Cole: Ezequiel Rijo is another guy. He's 17-years-old and has great numbers this season. Can you talk about him as a pitcher?

Tingler: We signed him as a young 6-foot-3 or 6-foot-4, 178-pound guy. We put him on the long toss program here, put him in the weight room, and he's up to 197 now. He has got that V shape in the shoulders. Just a big kid.

He's just a strike-thrower, that's what he is. He throws three pitches – a fastball at 88-92, he has touched 93 or 94 one or two times. But he mixes three pitches well, which is nice to see a young pitcher be able to command a changeup and be able to throw a curveball for a strike. He does a great job of keeping batters off-balance.

Cole: Is there anybody we haven't discussed that you feel really deserves to be mentioned in an interview like this?

Tingler: I think our pitching staff. We have eight or nine guys that can really run the radar gun up. Anyenil Mendoza is another kid – he's an 18-year-old who has really come along nice. He may be our most talented pitcher out of all the young guys we have down here. He's 94-95 with a really good secondary curveball.

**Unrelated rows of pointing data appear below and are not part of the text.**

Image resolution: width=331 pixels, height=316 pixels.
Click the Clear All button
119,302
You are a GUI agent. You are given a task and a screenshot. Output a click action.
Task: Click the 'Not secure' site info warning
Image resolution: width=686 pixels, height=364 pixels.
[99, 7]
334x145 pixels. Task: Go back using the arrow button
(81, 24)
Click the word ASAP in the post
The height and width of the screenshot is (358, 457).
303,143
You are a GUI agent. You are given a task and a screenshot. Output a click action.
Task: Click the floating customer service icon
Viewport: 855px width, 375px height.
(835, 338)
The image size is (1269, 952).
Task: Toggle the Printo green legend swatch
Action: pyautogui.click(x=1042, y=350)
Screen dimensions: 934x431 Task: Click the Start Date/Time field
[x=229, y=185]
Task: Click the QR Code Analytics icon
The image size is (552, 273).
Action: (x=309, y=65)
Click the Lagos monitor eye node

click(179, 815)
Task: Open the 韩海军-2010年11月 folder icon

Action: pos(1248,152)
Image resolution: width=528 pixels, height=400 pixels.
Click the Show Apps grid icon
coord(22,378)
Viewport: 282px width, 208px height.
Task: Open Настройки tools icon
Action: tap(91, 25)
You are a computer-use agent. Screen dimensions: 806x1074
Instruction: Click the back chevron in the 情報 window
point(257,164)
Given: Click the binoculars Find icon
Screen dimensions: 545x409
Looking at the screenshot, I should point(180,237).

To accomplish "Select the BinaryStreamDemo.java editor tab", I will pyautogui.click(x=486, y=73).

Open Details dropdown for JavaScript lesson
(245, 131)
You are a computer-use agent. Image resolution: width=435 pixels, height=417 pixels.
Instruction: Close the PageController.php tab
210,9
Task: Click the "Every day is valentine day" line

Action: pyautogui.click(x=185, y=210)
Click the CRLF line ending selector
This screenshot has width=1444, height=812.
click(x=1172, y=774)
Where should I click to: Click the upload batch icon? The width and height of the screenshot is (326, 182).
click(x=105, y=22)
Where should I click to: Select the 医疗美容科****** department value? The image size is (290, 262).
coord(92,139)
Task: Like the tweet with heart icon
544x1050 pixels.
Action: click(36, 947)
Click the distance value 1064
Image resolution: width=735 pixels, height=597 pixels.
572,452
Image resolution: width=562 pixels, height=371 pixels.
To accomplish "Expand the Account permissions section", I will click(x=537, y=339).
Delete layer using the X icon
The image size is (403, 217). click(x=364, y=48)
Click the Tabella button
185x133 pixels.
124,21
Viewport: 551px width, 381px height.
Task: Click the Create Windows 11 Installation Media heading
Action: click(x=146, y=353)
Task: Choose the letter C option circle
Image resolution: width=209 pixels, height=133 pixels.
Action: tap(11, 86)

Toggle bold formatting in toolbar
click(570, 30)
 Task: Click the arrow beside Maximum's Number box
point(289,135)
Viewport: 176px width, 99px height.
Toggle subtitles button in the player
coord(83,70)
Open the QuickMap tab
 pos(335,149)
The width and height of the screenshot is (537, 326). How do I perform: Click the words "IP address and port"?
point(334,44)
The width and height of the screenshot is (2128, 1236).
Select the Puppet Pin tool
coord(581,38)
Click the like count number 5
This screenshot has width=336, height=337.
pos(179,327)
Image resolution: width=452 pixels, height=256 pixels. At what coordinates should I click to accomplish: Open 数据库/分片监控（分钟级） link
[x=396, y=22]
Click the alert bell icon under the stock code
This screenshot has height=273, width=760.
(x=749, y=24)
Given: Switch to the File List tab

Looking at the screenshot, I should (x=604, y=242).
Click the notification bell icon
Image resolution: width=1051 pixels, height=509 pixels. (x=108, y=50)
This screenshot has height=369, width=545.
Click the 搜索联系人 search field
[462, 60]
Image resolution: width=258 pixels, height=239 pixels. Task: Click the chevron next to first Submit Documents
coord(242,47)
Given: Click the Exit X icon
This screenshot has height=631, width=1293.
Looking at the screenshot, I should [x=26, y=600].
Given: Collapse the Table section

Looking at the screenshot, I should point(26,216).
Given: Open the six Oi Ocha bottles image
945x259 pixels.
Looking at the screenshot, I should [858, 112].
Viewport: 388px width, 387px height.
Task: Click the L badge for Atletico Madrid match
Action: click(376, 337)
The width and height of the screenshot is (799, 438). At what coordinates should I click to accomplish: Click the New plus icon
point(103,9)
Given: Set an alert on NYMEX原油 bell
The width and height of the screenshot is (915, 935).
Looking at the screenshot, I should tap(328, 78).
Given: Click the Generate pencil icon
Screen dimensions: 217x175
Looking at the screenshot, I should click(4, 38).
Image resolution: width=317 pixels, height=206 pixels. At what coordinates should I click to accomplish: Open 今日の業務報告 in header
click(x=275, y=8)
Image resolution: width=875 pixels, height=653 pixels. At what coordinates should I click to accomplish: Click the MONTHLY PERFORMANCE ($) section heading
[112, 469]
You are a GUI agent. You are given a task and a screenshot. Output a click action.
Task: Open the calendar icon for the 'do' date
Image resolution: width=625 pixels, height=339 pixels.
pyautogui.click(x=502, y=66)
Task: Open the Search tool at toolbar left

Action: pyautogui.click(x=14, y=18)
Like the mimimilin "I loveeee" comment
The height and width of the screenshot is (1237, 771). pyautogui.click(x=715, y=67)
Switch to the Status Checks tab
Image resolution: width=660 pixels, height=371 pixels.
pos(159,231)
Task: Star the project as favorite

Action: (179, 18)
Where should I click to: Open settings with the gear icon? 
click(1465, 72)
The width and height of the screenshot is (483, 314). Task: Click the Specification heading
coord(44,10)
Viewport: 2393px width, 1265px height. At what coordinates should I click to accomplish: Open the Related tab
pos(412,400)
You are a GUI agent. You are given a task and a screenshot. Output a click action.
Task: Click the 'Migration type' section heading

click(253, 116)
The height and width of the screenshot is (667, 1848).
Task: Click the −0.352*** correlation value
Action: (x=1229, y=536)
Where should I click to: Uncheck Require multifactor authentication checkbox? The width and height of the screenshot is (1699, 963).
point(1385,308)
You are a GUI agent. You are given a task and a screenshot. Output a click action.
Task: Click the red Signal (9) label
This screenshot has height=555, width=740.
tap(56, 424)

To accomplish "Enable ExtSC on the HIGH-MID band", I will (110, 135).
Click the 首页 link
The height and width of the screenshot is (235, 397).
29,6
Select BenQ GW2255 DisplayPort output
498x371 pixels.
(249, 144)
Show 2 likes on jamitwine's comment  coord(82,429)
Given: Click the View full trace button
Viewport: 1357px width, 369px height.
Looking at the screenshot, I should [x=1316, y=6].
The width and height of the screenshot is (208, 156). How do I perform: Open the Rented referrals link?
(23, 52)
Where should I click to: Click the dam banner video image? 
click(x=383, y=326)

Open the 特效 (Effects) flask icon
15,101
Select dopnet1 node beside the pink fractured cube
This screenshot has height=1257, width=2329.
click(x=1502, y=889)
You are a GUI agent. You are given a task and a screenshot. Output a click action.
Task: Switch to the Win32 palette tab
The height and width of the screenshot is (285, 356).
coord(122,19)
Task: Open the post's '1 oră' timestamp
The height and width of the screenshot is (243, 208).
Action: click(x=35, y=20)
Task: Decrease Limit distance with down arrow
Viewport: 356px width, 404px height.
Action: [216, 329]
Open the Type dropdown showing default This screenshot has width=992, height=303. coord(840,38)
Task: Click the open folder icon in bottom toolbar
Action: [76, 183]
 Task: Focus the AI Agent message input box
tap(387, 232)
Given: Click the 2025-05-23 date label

He's working on his changeup right now. He is very explosive.

Guillermo Pimentel is an outfielder that played down here last year and took his lumps a little bit – learning. He has come along so much. I believe he's close to .300 and he's got a couple of home runs. He should have close to 20 stolen bases. The 20 stolen bases – he's not your typical base stealer. He's 6-foot-2, 200-pounds that has got some power.